Part 1: Pigeons
In our town there is a pigeon problem. At the train station there are signs everywhere, grimly warning that it is an offence to feed these scraggy little birds, these rats with wings. That it is DANGEROUS for them to exist, it is unhygenic. "If you like feeding birds, get a canary," the signs say. There are a lot of pigeons in our town.
You see their corpses every now and then, or the odd mangy feather fluttering, flightless, on the pavement. Ingrained advertising slogans that haunt your waking life come back to you:- "Why do you never see baby pigeons?". Pigeons are everywhere. People walk stooped in the city centre now, constantly crouching, protecting themselves from the threat of the pigeons and their waste.
A solution is needed. So the County Council sat down in their hall, and thought. There is no Pied Piper for Pigeons, we know this. We must have a sensible solution. Poison? We cannot poison the pigeons, for then we poison ourselves. We cannot poison the pigeons, for then we would be petitioned by the activists. Oh, they hate the pigeons as much as us, but they have so little else to do with their lives. Shooting? We cannot shoot the pigeons, for we may shoot people by mistake and then we'd be in the shit. We cannot shoot the pigeons, for it is everso noisy and not very efficient (but fun it _is_ fun, dontcha think?). We cannot shoot the pigeons, for then we would be petitioned by the activists. Oh, they hate the pigeons as much as us, but they have so little else to do with their lives. A hawk? It's cheap... it's effective... it's natural...

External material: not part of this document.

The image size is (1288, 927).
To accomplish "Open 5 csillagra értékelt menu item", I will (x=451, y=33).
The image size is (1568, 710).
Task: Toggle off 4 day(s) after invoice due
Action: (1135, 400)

What a good idea, they all think, and munch on their chocolate Hobnobs, and sup on their Earl Grey tea. What a very good idea.
So in our town there is a hawk to deal with our pigeon problem. Well, an ornothologist friend says that it's more of a Buzzard than a Hawk, despite it's name. But the fact remains.
Now, for some reason, it was publicised as a good and natural thing that the hawk, as everybody knows, despite it's training, will go for the easiest targets amongst pigeon- kind. The easiest targets. The easiest targets are the young, the old and the weak. The prime target among that line-up is the weak.
Our hawk kills weak pigeons. Our hawk does not kill strong, virile, fast pigeons. The strong, virile, fast pigeons survive. They breed. They have strong, virile, fast children. Who, in turn, have strong, virile, fast children. They get stronger, y'know. We're breeding a monster race of pigeons. We are breeding pigeons that will only get stronger. That will only get bigger, and smarter, and faster. One day they'll all be stronger than the hawk, one day they'll hunt the hawk down and kill it.
And then they will come for us. They will come quickly, a squealing and squawking mass of beaky anger, and they will scratch our eyes out and carry our young away by the hair for a bloody feast of victory. A shower of excrement from the evil beasts shall rain down upon us, and as the pretty girls tear at their sodden and sticky follicles in desperation, the pigeons shall swirl down and unbalance them from their stilletoed world, snapping their frail legs, opening their shins with their spiky shards of bone. There will be chaos and anarchy in the streets as people run screaming, viscous red liquid covering them from head to toe, and the cry of the pigeons shall soon change from that of war, to that of unpitying laughter.
And the pigeons shall rule the earth.